Hay situaciones que a la distancia nos pueden parecer desconcertantes. ¿Por qué países como Bolivia, Ecuador, y Venezuela, eligen y entregan sus derechos más elementales a Presidentes populistas y con claras pretensiones totalitarias como Evo Morales, Rafael Correa, Hugo Chavez o -casi- Ollanta Humala en Perú? Un juicio precipitado puede fácilmente hacernos creer que se trata de una masa ignorante seducida por promesas populistas de bienes y servicios gratuitos tras las que se ocultan las perversas intenciones despóticas del caudillo. Pero lo cierto es que al acercarnos más, rápidamente notaremos que esa gran masa electora que optó por dar su voto y ceder sus libertades a estos gobernantes populistas y a sus ‘Asambleas Constituyentes’, lo hizo de forma conciente.
Así es, el pueblo no se anda con cuentos, desea la ‘revolución’ y apoya las prácticas autoritarias de sus gobernantes, todo sea para conseguir algo que en Chile ya parece obsoleto, pero que en el resto de América Latina está cada día más vigente: ‘la Redención del Proletariado’… o en su caso del indígena, del postergado, del que no tiene oportunidades, etc.
Y es que si nos detenemos a observar la rígida estructura social de estos países, encotraremos un panorama casi colonial: una aristocracia blanca, rica y -aun- políticamente influyente, que una vez al año se viste con trajes flamencos para asistir a las corridas de toros, en contraste con una enorme masa de raíz indígena, de escasa o nula escolaridad y bajísimos ingresos.

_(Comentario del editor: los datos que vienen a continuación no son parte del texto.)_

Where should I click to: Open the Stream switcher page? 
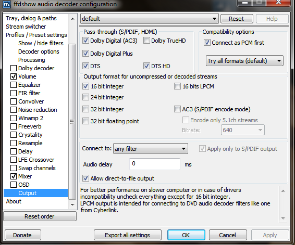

La única interacción existente entre ambos grupos es la de dominación/sumisión.
Dos clases divididas por el desprecio y el resentimiento, caldo de cultivo para el ‘Nuevo Socialismo del siglo XXI’ que no es más que la versión 2000 del viejo comunismo que hasta el día de hoy oprime al pueblo cubano.

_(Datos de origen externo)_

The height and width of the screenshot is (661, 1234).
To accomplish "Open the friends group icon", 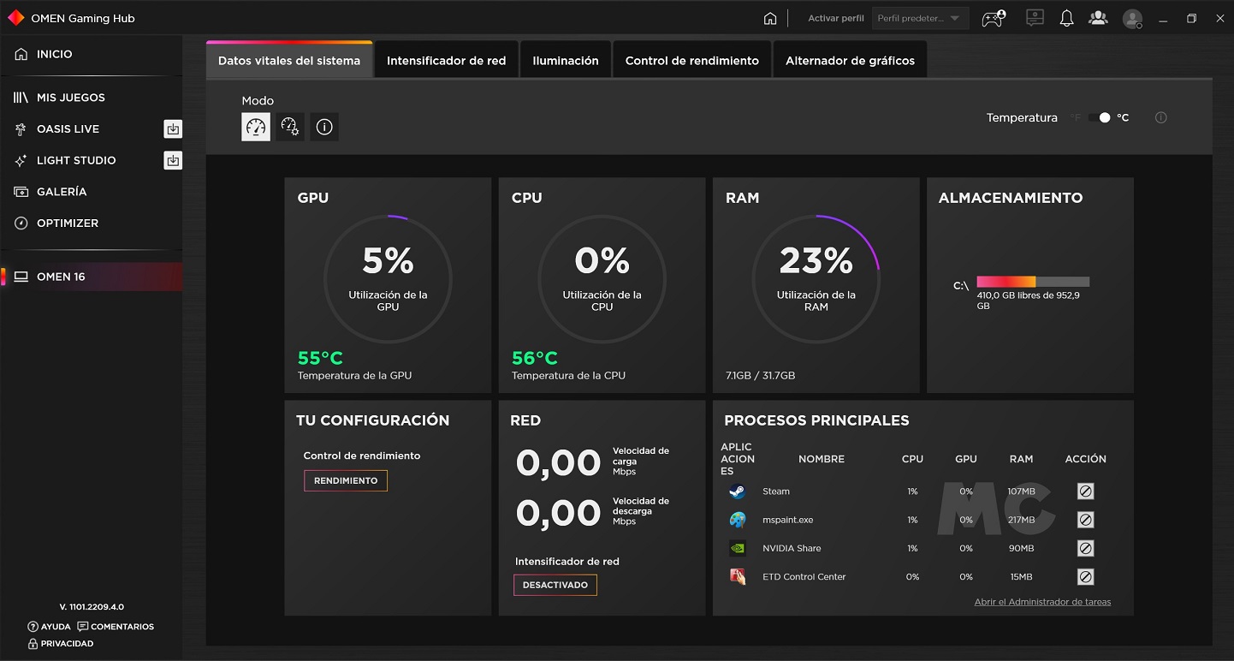I will [x=1097, y=18].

¿Dónde quedan las esperanzas para la libertad de América? Ya lo hemos visto en Venezuela, la esperanza está en la Universidad. Entre estas dos ‘clases’ antagonistas aparece una delgada clase media, conformada por emprendedores, empleados públicos y sobre todo profesionales. La Universidad no es solo el lugar donde puden converger ambos extremos sociales, sino además es donde nace ese centro articulador de toda sociedad: una clase media, profesional, ilustrada y sin prejuicios, como la que hace ya 200 años liberó a América de la tiranía española.
El 2007 fuimos testigos de como los universitarios unidos a pesar de sus diferencias, salieron a las calles y frenaron las aspiraciones despóticas del Coronel Chávez. Vencieron por muy poco en el plebiscito, pero no hay que olvidar que hasta hace algunos años Chávez hacía y deshacía a voluntad y con un apoyo casi absoluto del electorado venezolano.
En Chile, el aumento de la clase media, gracias a la masificación de la educación privada durante el Gobierno militar, nos mantiene en un ambiente de relativa calma social, pero no debemos olvidar la escandalosa concentración de la riqueza, así como el surgimiento de grupos antisistémicos, con un claro discurso rupturista, muchos de ellos financiados desde el extranjero: anarquistas, indigenistas y dinosaurios como el FPMR o el MIR que amenazan con renacer.
¿Estamos los universitarios chilenos preparados para defender nuestra demcoracia? Con el nivel de abstención electoral actual y la apatía general entre los jóvenes, yo diría que no. Vamos compañeros, ¡a ponernos las pilas!